==== DATA FOR THIS TASK

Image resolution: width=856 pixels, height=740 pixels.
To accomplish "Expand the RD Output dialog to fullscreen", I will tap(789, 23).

========
==== DATA FOR THIS TASK

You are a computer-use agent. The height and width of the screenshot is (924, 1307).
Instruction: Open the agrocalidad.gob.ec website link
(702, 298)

========
==== DATA FOR THIS TASK

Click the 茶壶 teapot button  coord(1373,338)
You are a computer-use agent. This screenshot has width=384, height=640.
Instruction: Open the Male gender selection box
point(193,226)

========

## DESCRIPTION OF THE TASK:
Copy all lines of the listing above that contain the string "width".

## OUTPUT BELOW:
Image resolution: width=856 pixels, height=740 pixels.
You are a computer-use agent. The height and width of the screenshot is (924, 1307).
You are a computer-use agent. This screenshot has width=384, height=640.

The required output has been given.